▸ Task details:
Every entry below needs to be repeated exactly.

(Saved data entries)
[Start of section]

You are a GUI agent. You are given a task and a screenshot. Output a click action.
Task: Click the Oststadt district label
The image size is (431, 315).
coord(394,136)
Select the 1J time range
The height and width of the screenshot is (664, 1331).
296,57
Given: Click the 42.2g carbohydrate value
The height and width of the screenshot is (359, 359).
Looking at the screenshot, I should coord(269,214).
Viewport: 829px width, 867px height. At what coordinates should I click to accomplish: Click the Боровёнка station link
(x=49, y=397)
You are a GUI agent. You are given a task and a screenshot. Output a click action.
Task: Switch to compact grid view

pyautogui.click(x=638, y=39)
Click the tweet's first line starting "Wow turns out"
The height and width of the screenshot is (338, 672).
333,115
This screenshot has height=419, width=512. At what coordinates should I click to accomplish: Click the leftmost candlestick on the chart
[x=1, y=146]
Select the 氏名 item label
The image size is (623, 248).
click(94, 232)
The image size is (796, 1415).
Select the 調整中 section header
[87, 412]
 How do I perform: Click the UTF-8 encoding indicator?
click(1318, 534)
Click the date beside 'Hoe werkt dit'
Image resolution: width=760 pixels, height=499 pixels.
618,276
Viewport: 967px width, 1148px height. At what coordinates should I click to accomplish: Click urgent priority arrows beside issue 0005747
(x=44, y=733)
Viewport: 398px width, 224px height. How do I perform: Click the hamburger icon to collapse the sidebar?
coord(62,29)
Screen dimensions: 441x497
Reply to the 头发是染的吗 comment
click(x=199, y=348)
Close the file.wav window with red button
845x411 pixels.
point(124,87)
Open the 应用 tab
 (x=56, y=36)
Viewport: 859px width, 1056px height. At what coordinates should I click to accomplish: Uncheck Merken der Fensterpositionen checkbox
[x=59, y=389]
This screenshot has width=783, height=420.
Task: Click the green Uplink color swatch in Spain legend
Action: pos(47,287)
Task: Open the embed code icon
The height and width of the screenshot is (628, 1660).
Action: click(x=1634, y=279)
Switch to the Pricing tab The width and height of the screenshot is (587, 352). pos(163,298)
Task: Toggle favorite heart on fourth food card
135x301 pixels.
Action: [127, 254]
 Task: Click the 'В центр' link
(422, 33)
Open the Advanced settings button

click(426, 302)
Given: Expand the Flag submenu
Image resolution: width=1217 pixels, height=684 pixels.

[End of section]

▸ Problem solution:
You are a GUI agent. You are given a task and a screenshot. Output a click action.
Task: Click the Oststadt district label
The image size is (431, 315).
coord(394,136)
Select the 1J time range
The height and width of the screenshot is (664, 1331).
296,57
Given: Click the 42.2g carbohydrate value
The height and width of the screenshot is (359, 359).
Looking at the screenshot, I should coord(269,214).
Viewport: 829px width, 867px height. At what coordinates should I click to accomplish: Click the Боровёнка station link
(x=49, y=397)
You are a GUI agent. You are given a task and a screenshot. Output a click action.
Task: Switch to compact grid view

pyautogui.click(x=638, y=39)
Click the tweet's first line starting "Wow turns out"
The height and width of the screenshot is (338, 672).
333,115
This screenshot has height=419, width=512. At what coordinates should I click to accomplish: Click the leftmost candlestick on the chart
[x=1, y=146]
Select the 氏名 item label
The image size is (623, 248).
click(94, 232)
The image size is (796, 1415).
Select the 調整中 section header
[87, 412]
 How do I perform: Click the UTF-8 encoding indicator?
click(1318, 534)
Click the date beside 'Hoe werkt dit'
Image resolution: width=760 pixels, height=499 pixels.
618,276
Viewport: 967px width, 1148px height. At what coordinates should I click to accomplish: Click urgent priority arrows beside issue 0005747
(x=44, y=733)
Viewport: 398px width, 224px height. How do I perform: Click the hamburger icon to collapse the sidebar?
coord(62,29)
Screen dimensions: 441x497
Reply to the 头发是染的吗 comment
click(x=199, y=348)
Close the file.wav window with red button
845x411 pixels.
point(124,87)
Open the 应用 tab
 (x=56, y=36)
Viewport: 859px width, 1056px height. At what coordinates should I click to accomplish: Uncheck Merken der Fensterpositionen checkbox
[x=59, y=389]
This screenshot has width=783, height=420.
Task: Click the green Uplink color swatch in Spain legend
Action: pos(47,287)
Task: Open the embed code icon
The height and width of the screenshot is (628, 1660).
Action: click(x=1634, y=279)
Switch to the Pricing tab The width and height of the screenshot is (587, 352). pos(163,298)
Task: Toggle favorite heart on fourth food card
135x301 pixels.
Action: [127, 254]
 Task: Click the 'В центр' link
(422, 33)
Open the Advanced settings button

click(426, 302)
Given: Expand the Flag submenu
Image resolution: width=1217 pixels, height=684 pixels.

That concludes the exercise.